Segment Start: Text block

Materials and methods

Case-control study design and descriptive statistics

Study participants were drawn from the NS-affected Acholi community of Tumangu Village in Lamit Parish, Labongo Akwang Sub-County, Kitgum District, north central Uganda. Nodding syndrome cases (NS), household controls (HC) and community controls (CC) were randomly selected, individually screened, and matched, whenever possible, by both age and gender. NS was defined according to an international consensus definition [1]. Household controls (HC) were recruited from households with NS cases, and community controls (CC) were drawn from NS-free households in the same community. HC and CC had no history of head nodding or other seizures, including febrile seizures [2]. Weight was measured using a calibrated digital scale. Height was measured using a vertical stadiometer. Each child was measured clothed and barefoot.

Informed consent and human experimentation guidelines

The study design was approved by the Institutional Review Board (IRB) of Oregon Health & Science University (OHSU), Portland, Oregon, USA, in concert with the Research and Ethics Committee (REC) of the School of Medicine (SOM), College of Health Sciences, Makerere University, Kampala, Uganda. The university SOM-REC-approved research plan was reviewed and approved by the Uganda National Council for Science and Technology, the Office of the President of Uganda, and the Chairman, Local Council III, Kitgum District, northern Uganda [2]. The research team worked closely with the Tumangu Village Health Team Leader in carrying out the study in Tumangu Village. Parents and or guardians (caregivers) of children gave informed consent on behalf of all child participants. Informed consent for the interview was administered orally and data were collected by 5 Ugandan medical students who spoke with household caretakers in the Acholi language under the supervision of an academic physician who was born and nurtured near Kitgum Town. OHSU-IRB/SOM-REC-approved oral consent was employed because the caregivers could not read the documents. Oral consent was documented by placement of an inked thumbprint on the consent forms. One copy of the set of executed consent forms was deposited with the Department of Food Technology and Nutrition, College of Agricultural and Environmental Sciences, Makerere University, Kampala, Uganda [2].

Segment End: Text block
Segment Start: Data excerpts

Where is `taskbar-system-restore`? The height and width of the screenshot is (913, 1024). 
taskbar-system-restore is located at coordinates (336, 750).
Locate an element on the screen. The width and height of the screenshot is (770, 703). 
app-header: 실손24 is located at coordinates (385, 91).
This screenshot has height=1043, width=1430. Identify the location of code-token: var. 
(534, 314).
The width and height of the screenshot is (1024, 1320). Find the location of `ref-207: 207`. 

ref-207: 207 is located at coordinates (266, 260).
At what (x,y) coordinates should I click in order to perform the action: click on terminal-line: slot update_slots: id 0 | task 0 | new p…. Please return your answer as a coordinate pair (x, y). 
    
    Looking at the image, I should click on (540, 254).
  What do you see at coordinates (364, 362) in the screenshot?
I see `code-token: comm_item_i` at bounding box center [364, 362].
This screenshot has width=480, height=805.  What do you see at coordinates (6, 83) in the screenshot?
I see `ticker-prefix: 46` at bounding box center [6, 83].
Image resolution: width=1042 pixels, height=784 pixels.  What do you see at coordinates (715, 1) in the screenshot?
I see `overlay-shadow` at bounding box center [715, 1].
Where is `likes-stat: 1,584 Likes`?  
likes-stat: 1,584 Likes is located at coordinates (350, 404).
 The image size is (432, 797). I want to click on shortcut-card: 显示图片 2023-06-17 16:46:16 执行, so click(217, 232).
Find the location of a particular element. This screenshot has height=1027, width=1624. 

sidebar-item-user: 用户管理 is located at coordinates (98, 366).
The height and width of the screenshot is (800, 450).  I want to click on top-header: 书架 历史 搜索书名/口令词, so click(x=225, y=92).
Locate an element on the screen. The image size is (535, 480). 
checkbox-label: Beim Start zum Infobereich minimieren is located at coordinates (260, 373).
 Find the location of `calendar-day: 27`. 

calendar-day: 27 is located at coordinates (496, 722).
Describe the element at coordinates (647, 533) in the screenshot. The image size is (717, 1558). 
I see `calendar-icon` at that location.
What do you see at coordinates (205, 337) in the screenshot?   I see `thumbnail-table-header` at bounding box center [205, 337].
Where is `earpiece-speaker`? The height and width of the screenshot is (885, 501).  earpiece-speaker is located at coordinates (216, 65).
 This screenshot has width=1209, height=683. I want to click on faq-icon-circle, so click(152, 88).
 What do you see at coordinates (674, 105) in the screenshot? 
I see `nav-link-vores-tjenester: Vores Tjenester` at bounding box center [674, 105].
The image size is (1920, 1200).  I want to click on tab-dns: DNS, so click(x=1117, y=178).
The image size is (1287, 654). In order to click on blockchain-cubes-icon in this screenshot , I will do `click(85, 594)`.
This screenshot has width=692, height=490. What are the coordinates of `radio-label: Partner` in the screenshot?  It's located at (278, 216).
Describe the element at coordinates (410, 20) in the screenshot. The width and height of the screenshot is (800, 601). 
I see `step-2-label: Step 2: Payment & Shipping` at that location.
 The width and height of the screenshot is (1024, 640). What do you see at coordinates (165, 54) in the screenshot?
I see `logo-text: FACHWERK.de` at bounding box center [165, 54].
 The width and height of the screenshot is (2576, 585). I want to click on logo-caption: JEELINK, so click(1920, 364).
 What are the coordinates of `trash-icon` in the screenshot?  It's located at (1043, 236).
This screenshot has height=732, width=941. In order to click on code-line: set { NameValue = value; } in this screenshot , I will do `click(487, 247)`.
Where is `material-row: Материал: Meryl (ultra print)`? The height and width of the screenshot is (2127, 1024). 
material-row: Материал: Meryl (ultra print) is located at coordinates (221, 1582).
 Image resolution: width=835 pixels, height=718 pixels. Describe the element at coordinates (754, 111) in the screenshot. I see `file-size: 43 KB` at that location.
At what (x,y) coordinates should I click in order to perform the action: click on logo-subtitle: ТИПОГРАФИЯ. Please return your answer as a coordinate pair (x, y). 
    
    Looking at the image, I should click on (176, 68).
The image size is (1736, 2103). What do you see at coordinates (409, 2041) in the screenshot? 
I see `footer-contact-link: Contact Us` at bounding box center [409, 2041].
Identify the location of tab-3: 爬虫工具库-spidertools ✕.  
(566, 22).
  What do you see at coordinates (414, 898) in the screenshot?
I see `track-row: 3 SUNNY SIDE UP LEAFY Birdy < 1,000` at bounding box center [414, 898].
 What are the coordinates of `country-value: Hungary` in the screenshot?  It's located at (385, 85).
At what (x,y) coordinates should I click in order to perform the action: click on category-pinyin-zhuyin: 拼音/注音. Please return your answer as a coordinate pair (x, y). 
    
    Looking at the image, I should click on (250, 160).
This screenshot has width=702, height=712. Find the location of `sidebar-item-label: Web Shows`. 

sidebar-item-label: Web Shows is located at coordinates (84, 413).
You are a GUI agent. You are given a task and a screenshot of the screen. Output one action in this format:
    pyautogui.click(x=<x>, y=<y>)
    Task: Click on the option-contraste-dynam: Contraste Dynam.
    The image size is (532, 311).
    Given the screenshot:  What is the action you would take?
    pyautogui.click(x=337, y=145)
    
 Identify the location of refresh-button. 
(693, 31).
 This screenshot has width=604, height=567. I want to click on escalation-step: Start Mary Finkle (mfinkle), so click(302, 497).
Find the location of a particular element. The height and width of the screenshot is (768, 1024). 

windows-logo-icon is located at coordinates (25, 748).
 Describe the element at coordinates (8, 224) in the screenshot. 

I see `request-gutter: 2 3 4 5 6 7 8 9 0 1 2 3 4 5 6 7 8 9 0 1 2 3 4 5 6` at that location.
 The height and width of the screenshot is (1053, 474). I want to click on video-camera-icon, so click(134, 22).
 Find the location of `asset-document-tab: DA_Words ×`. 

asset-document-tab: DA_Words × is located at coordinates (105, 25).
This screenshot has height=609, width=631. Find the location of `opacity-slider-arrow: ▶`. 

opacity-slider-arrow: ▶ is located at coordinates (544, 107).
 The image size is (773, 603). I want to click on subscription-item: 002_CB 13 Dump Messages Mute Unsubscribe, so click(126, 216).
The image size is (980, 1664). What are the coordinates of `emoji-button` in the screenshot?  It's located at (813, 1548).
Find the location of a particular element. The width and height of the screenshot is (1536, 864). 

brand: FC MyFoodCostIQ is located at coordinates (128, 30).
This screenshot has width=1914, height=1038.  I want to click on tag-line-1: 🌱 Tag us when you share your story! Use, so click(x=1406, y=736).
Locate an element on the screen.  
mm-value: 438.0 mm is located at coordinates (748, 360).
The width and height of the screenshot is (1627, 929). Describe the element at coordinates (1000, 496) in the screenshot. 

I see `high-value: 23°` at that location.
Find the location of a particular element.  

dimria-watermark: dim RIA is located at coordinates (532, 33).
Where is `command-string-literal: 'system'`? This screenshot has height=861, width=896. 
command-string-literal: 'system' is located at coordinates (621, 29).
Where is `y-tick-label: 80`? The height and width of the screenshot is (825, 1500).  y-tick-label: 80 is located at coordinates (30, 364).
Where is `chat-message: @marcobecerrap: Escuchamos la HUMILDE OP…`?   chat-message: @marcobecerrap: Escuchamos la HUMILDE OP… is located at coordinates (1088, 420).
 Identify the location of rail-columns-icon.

Segment End: Data excerpts

* What you need to do:
(a) According to the methods text, how was oral consent documented?
(b) List every body or office that the methods text says approved the study design or research plan.
(c) Please carry on the methods text from its last sentence.

* Results of the tasks:
(a) Each consent form received an inked thumbprint.

(b)
- Institutional Review Board (IRB) of Oregon Health & Science University (OHSU), Portland, Oregon, USA
- Research and Ethics Committee (REC) of the School of Medicine (SOM), College of Health Sciences, Makerere University, Kampala, Uganda
- Uganda National Council for Science and Technology
- Office of the President of Uganda
- Chairman, Local Council III, Kitgum District, northern Uganda

(c)
Serology

Specific IgG-class antibodies for measles virus (MV), rubella virus (RV), herpes simplex virus-1 (HSV-1), and cytomegalovirus (CMV) were determined with commercially available Elisa kits (Euroimmun, Lubeck, Germany), according to the manufacturer's instructions. Results were evaluated semi-quantitatively by calculating the ratio of the absorbance of NS or control samples (HCs and CCs) over the absorbance of a cutoff calibrator. A ratio value of <0.8 was considered negative; a ratio value of ≥0.8 < 1.1 was considered equivocal (borderline); and a ratio value ≥1.1 was considered positive. A chi-square test of independence was performed to examine the relationship of testing positive for MV, RV, HSV-1, and CMV IgG-class antibodies and having NS.

Study limitations

(a) The case-control study [2] that provided the samples for the current study relied heavily on the recall of caregivers, the accuracy of which is unknown. Self-report bias was however circumvented by the unbiased serology analyses reported here. (b) Unequal numbers of NS, HC, and CC samples were compared because some of the samples had been entirely spent in previous analyses [2]. Yet, such differences were small and sufficient statistical power was retained to draw accurate conclusions about the study populations. (c) The assumption that healthy siblings (HC) of a NS case were equally likely to have been immunized against measles during a measles vaccination campaign is unproven but probable. (d) No information was collected regarding the possibility of passive immunization acquired through physiologic transfer of maternal measles antibodies from mother to child. However, it is reasonable to assume that this potentiality would have evenly affected all three (NS, HC and CC) study populations. In sum, we anticipate that the study limitations outlined above did not differentially affect the evaluation of exposure among the cases and controls to significantly influence the outcomes and conclusions presented here.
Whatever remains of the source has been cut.